Aux termes de ses dernières conclusions sur incident adressées par LRAR du 30 août 2022, M. [M] a conclu à titre principal à l'irrecevabilité des conclusions et de la déclaration d'appel de la société Sage et, à titre subsidiaire, à la radiation de l'affaire.

Par ordonnance d'incident en date du 24 octobre 2022, le conseiller de la mise en état a':

- dit n'y avoir lieu à écarter des débats les conclusions responsives n°2 de la société Sage en date du 23 septembre 2022,

- rejeté la demande d'irrecevabilité des conclusions d'appelante et de la déclaration d'appel,

- ordonné la radiation du rôle de la cour de l'affaire n° 21/2258 ;

- dit que la réinscription de l'affaire au rôle de la cour se fera sur justification par la société Sage de l'exécution de la décision dont appel,

- débouté les parties de leurs demandes plus amples ou contraires,

- dit n'y avoir lieu à application des dispositions de l'article 700 du code de procédure civile,

- condamné la société Sage aux dépens de l'incident,

- dit que la présente décision sera notifiée aux représentants des parties par le greffe,

- rappelé que la présente ordonnance peut faire l'objet d'un déféré sur la recevabilité de la déclaration d'appel et l'irrecevabilité des conclusions d'intimé dans les quinze jours de sa date, dans les conditions de l'article 916 du code de procédure civile.

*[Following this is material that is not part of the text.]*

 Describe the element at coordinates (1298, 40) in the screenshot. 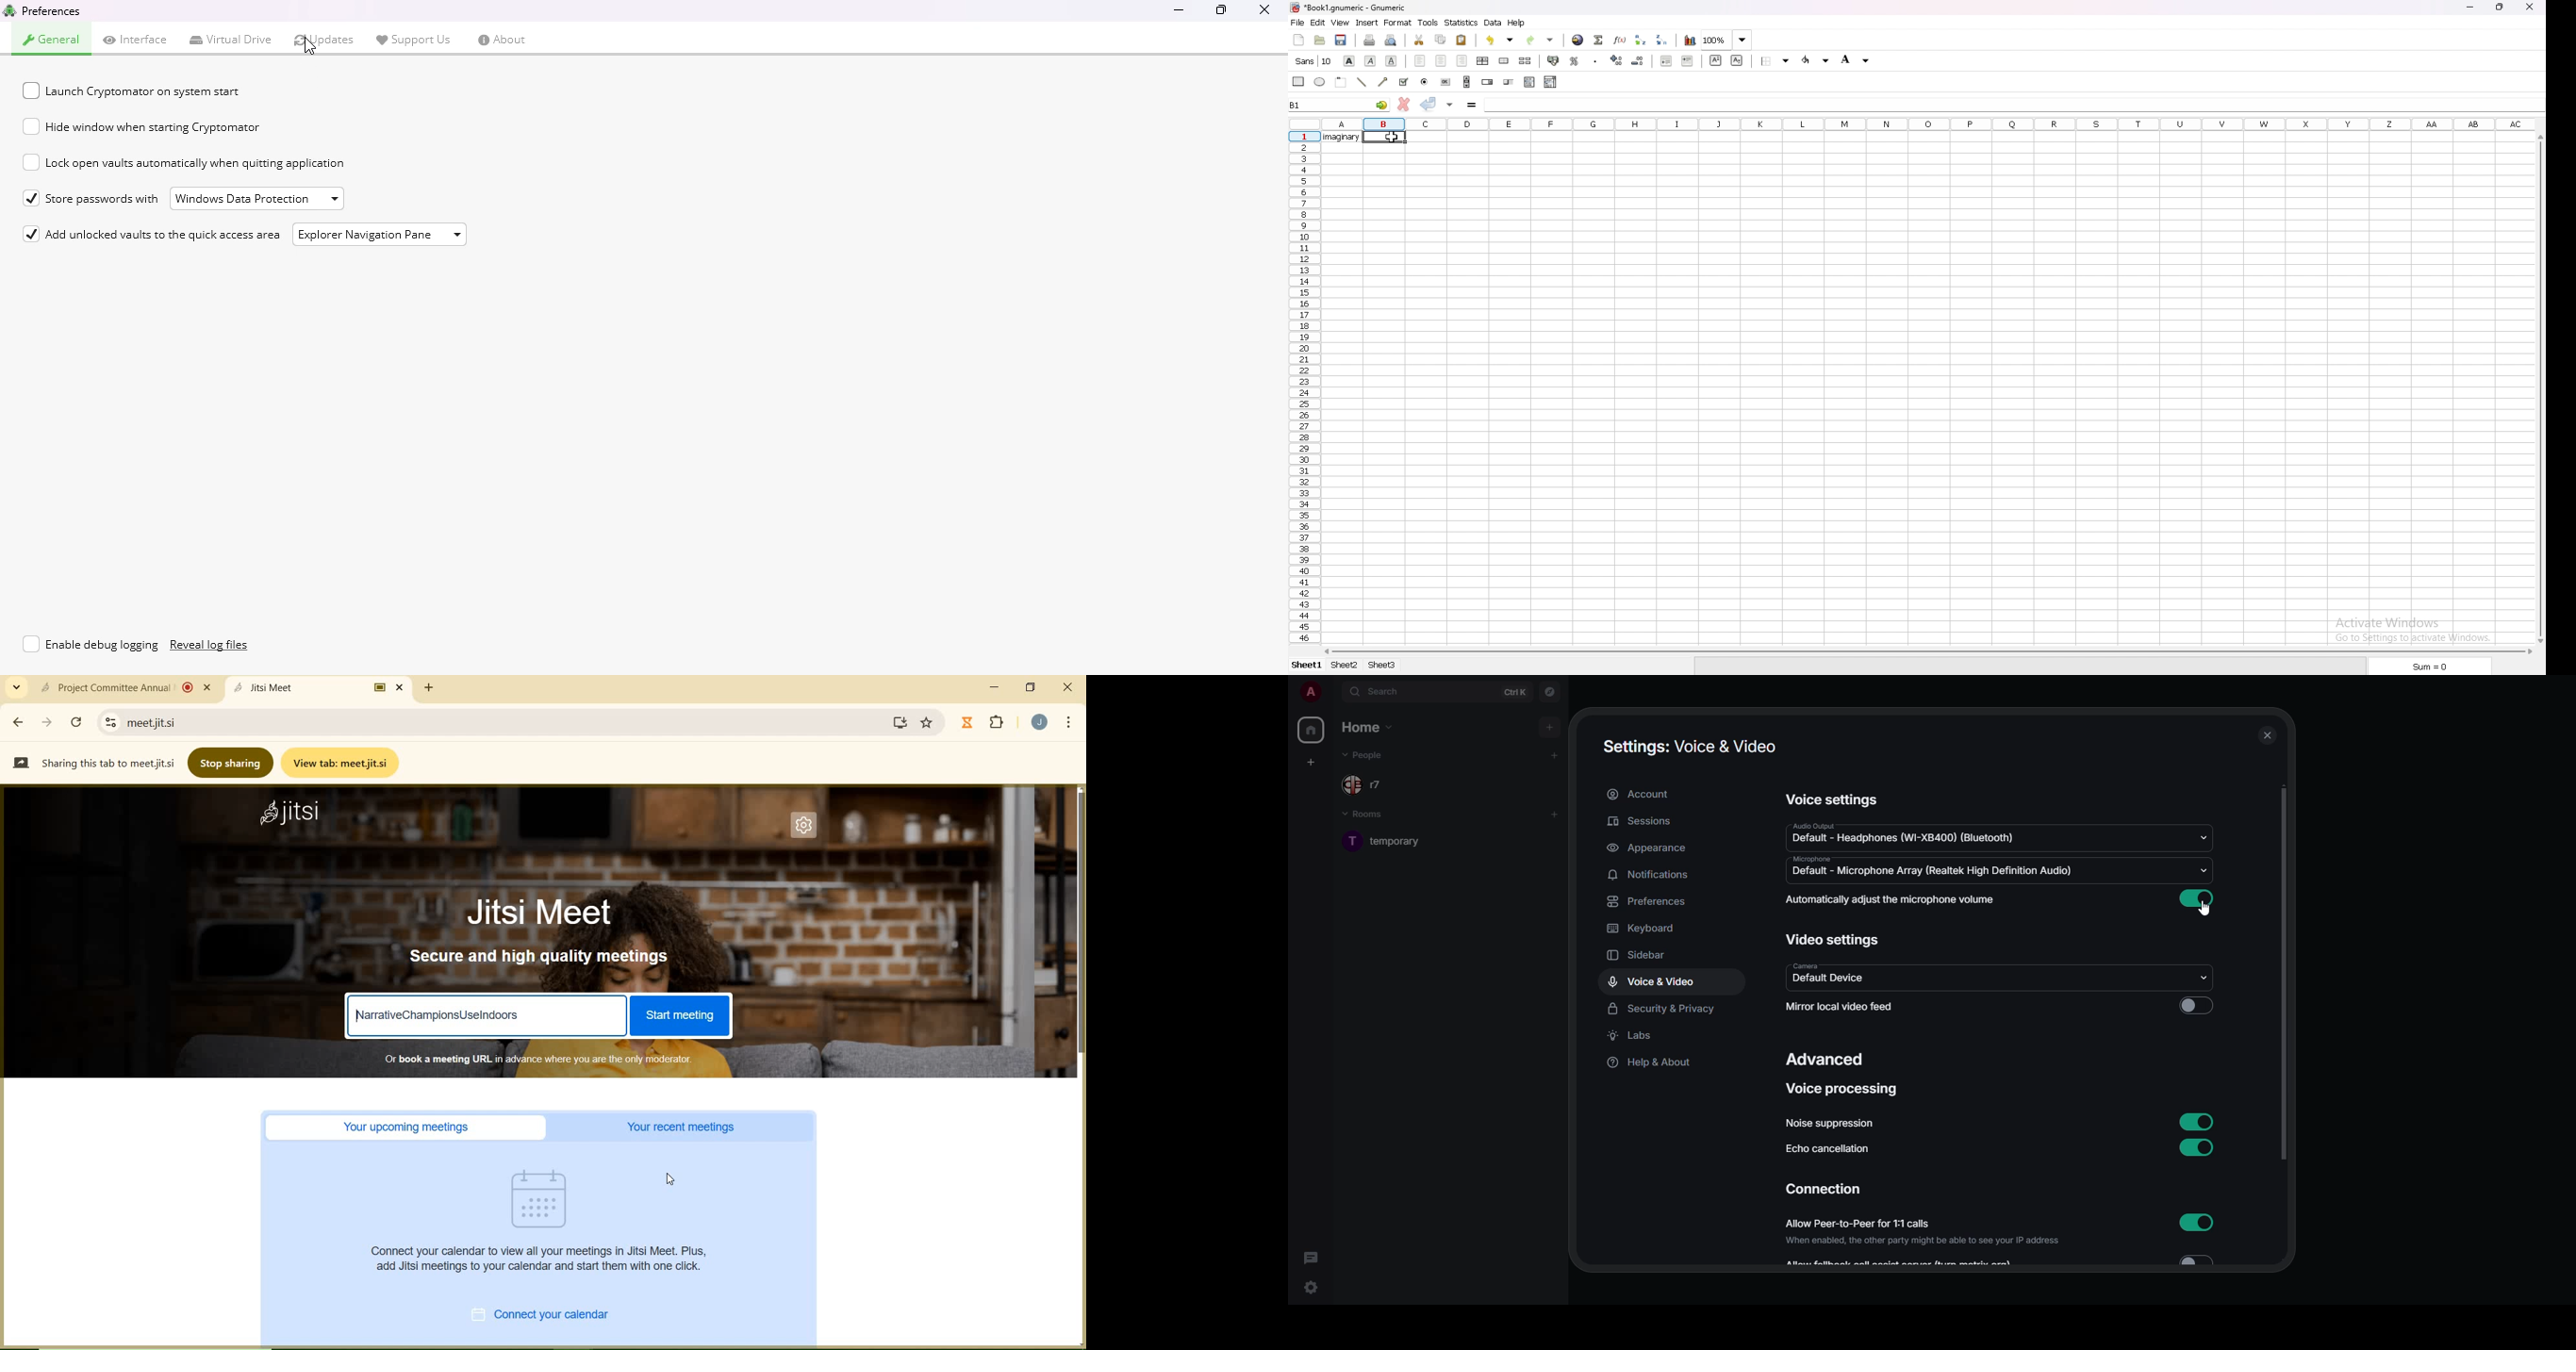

Le 9 décembre 2022, M. [N], défenseur syndical, a informé la cour de ce qu'il ne représentait plus M. [M] depuis le 5 décembre 2022.

Par conclusions déposées au RPVA le 25 avril 2023, la société Sage a demandé à la cour qu'il soit constaté qu'elle a procédé à l'exécution provisoire du jugement du conseil des prud'hommes et que l'affaire soit réinscrite au rôle. A la demande du conseiller de la mise en état, la société Sage a justifié de la réception par M. [M] du courrier recommandé auquel était joint le règlement des condamnations prononcées en première instance.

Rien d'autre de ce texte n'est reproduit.